===== Document extract

Iran Weightlifting Federation (فدراسیون وزنه برداری جمهوری اسلامی ایران, IRIWF) is the governing body for weightlifting in Iran.

==History==
IRIWF has been established in 1939. IRIWF is a member of the International Weightlifting Federation (IWF) and also Asian Weightlifting Federation (AWF). The federation organizes the national weightlifting events, and Asian and World championships hosted by Iran.

==========

[Exercise set]
1 – Reproduce word for word the stretch of the Iran Weightlifting Federation extract from "Iran Weightlifting Federation" through "hosted by Iran.".
2 – Summarize the Iran Weightlifting Federation extract in two sentences.
3 – Answer the following from the Iran Weightlifting Federation extract:
(a) What is the federation the governing body for?
(b) In what year was it established?
(c) Of which two federations is it a member?

===== Given data

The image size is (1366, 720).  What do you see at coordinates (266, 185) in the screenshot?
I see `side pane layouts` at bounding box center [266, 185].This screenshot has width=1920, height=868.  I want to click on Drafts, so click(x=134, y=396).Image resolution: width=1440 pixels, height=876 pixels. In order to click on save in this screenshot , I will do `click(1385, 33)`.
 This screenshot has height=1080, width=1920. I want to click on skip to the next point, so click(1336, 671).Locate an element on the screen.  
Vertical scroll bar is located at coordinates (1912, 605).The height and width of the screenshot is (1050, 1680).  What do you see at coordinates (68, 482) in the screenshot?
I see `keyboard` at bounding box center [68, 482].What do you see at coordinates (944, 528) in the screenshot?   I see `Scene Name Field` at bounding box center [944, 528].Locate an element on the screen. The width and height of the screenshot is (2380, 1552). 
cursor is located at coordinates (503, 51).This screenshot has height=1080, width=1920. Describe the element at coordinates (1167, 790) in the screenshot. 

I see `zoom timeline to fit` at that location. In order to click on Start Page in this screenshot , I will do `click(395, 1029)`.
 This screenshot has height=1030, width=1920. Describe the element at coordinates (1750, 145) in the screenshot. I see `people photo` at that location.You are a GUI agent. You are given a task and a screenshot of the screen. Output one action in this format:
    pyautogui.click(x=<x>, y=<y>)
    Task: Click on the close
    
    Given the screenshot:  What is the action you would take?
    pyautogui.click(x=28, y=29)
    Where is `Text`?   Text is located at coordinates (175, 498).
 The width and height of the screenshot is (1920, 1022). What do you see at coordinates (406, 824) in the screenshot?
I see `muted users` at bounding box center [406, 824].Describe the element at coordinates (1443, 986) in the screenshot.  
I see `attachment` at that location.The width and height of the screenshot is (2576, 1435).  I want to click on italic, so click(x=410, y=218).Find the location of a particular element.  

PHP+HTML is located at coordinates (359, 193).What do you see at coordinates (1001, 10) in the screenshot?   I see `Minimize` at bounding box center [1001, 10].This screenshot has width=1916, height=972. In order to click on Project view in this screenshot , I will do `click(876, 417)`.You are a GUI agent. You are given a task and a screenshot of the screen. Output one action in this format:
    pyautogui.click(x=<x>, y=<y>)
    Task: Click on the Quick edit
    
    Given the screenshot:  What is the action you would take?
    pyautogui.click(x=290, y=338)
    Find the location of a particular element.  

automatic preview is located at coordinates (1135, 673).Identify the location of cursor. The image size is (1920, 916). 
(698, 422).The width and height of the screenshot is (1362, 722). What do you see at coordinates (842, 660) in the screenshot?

==========

[Numbered responses]
1 –
Iran Weightlifting Federation (فدراسیون وزنه برداری جمهوری اسلامی ایران, IRIWF) is the governing body for weightlifting in Iran.

==History==
IRIWF has been established in 1939. IRIWF is a member of the International Weightlifting Federation (IWF) and also Asian Weightlifting Federation (AWF). The federation organizes the national weightlifting events, and Asian and World championships hosted by Iran.

2 – The Iran Weightlifting Federation (IRIWF), established in 1939, is the governing body for weightlifting in Iran. It is a member of the International Weightlifting Federation and the Asian Weightlifting Federation, and it organizes national weightlifting events as well as Asian and World championships hosted by Iran.

3 –
(a) Weightlifting in Iran.
(b) 1939.
(c) The International Weightlifting Federation (IWF) and the Asian Weightlifting Federation (AWF).